Assigned task:
Reproduce everything in the entries below, from the very first line down to the line containing "center [23, 168].", including that line, and leave the pictures out.

++++

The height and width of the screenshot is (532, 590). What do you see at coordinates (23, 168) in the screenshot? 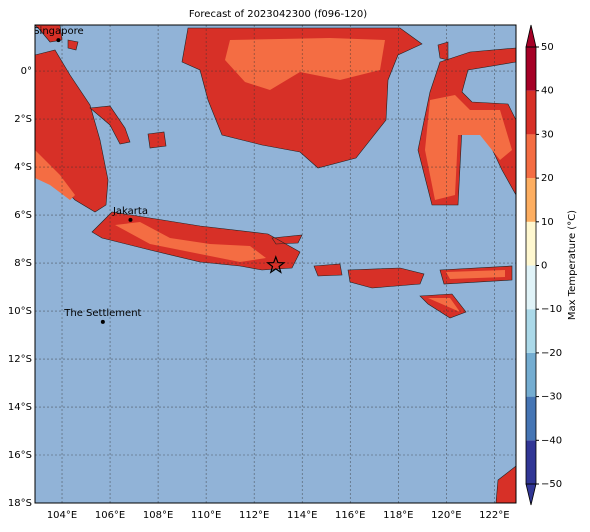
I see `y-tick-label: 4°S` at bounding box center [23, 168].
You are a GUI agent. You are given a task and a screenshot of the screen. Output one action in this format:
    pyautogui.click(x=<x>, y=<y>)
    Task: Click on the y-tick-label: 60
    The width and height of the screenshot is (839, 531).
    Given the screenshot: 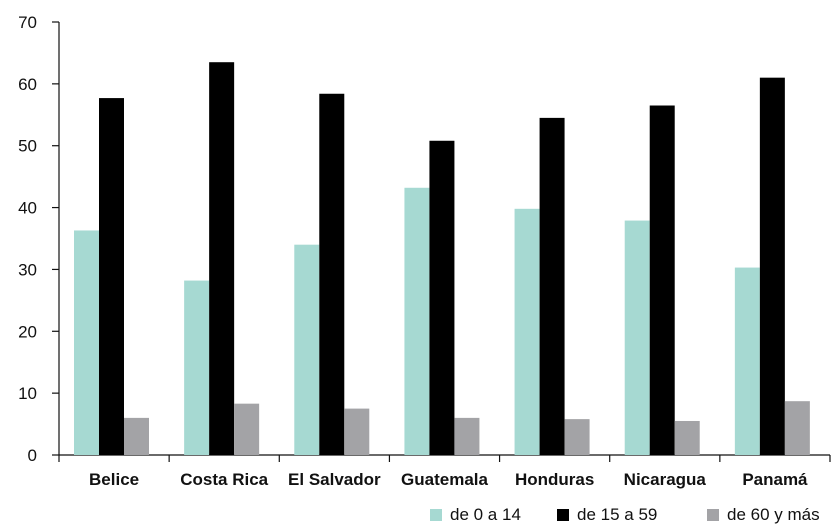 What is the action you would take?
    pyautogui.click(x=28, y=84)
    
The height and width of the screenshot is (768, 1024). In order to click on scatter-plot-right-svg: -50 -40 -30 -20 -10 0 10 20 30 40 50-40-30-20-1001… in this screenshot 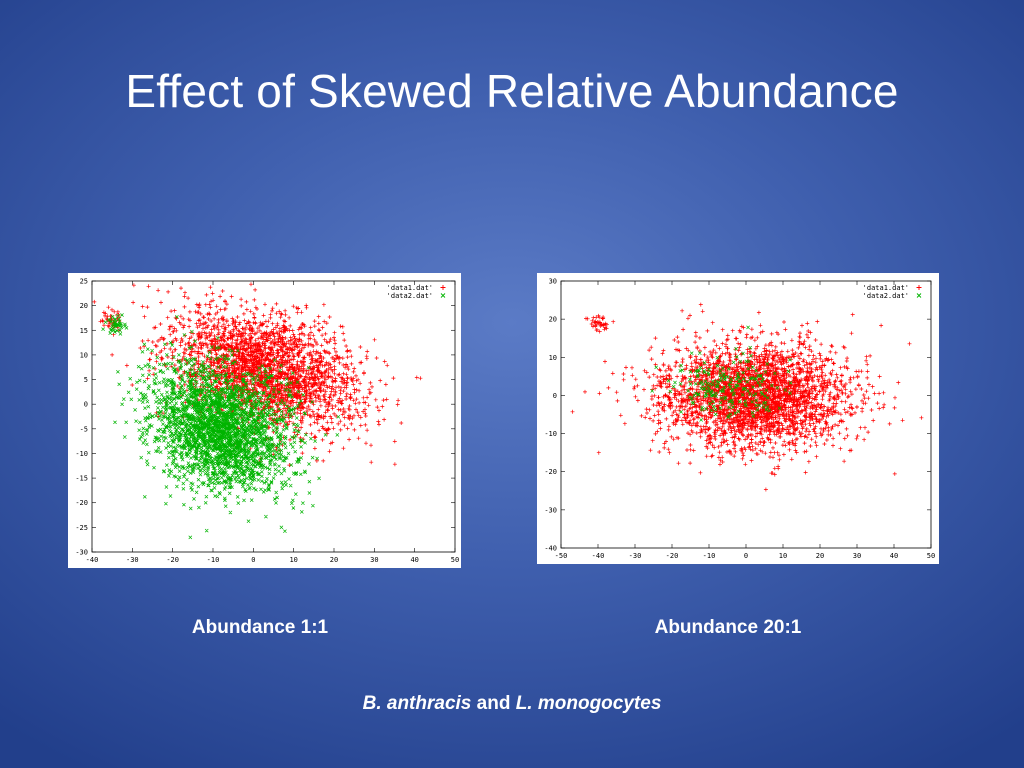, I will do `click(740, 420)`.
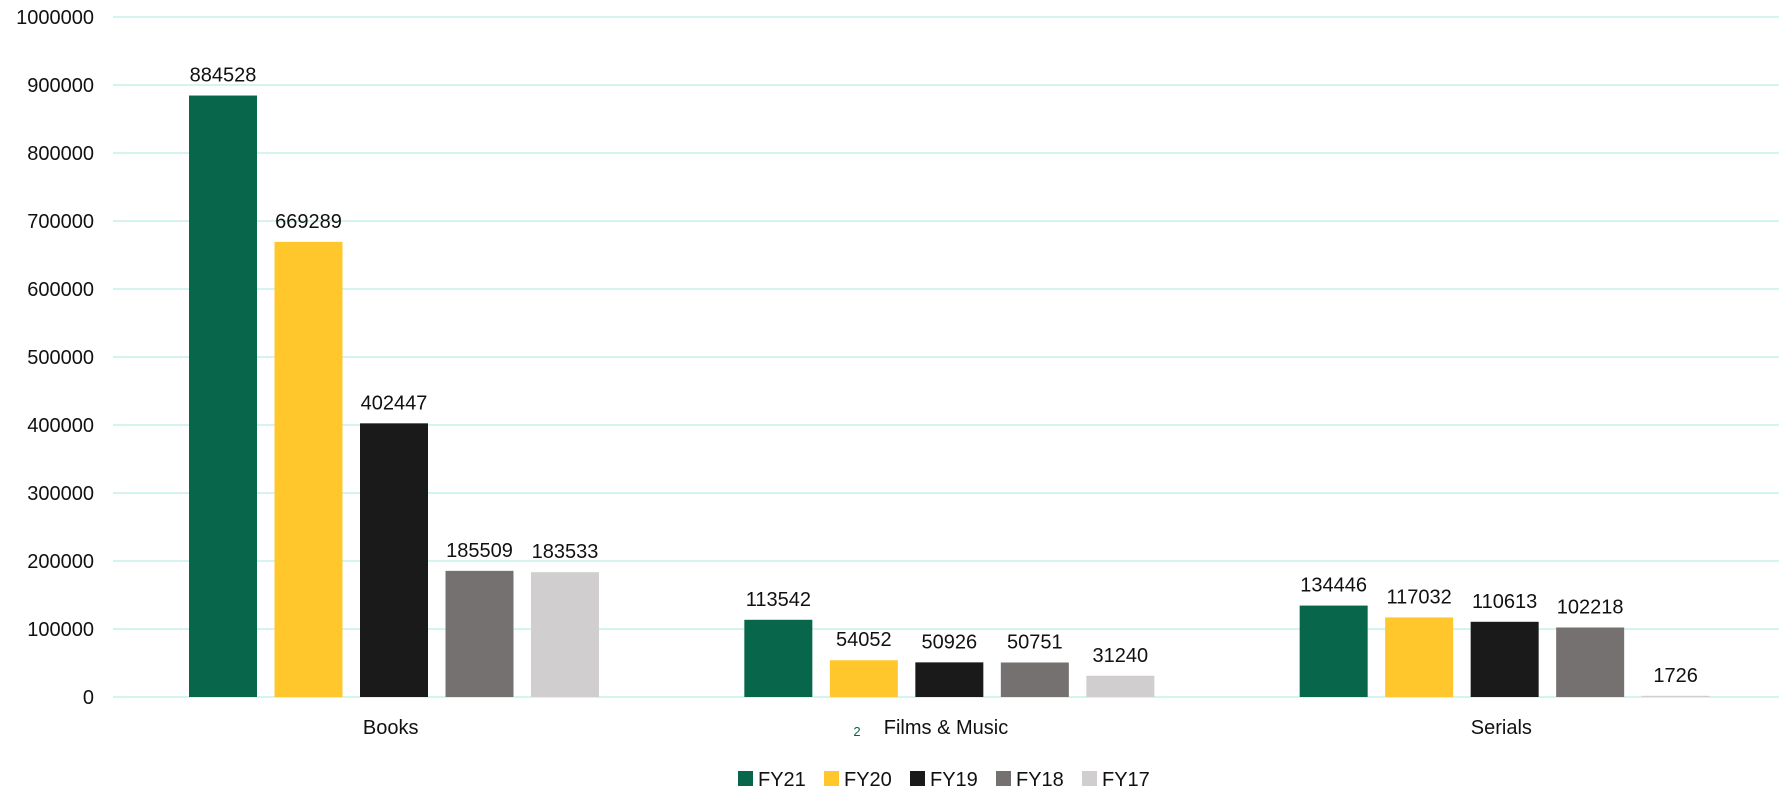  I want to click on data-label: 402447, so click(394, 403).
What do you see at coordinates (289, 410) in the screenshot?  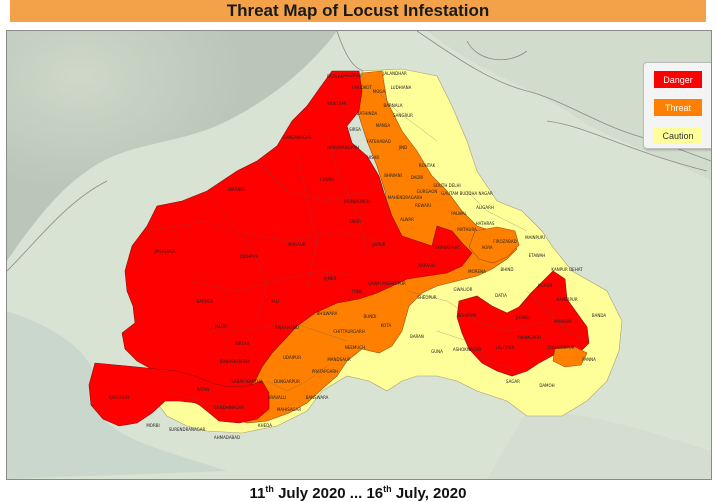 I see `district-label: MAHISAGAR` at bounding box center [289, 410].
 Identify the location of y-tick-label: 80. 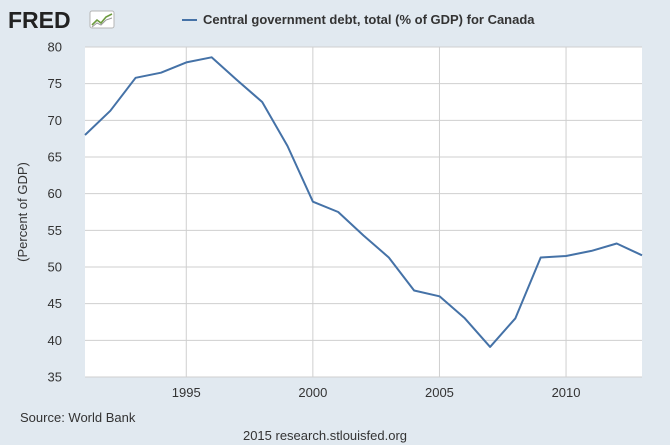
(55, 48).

++++

Task response:
The height and width of the screenshot is (532, 590). What do you see at coordinates (23, 168) in the screenshot? 
I see `y-tick-label: 4°S` at bounding box center [23, 168].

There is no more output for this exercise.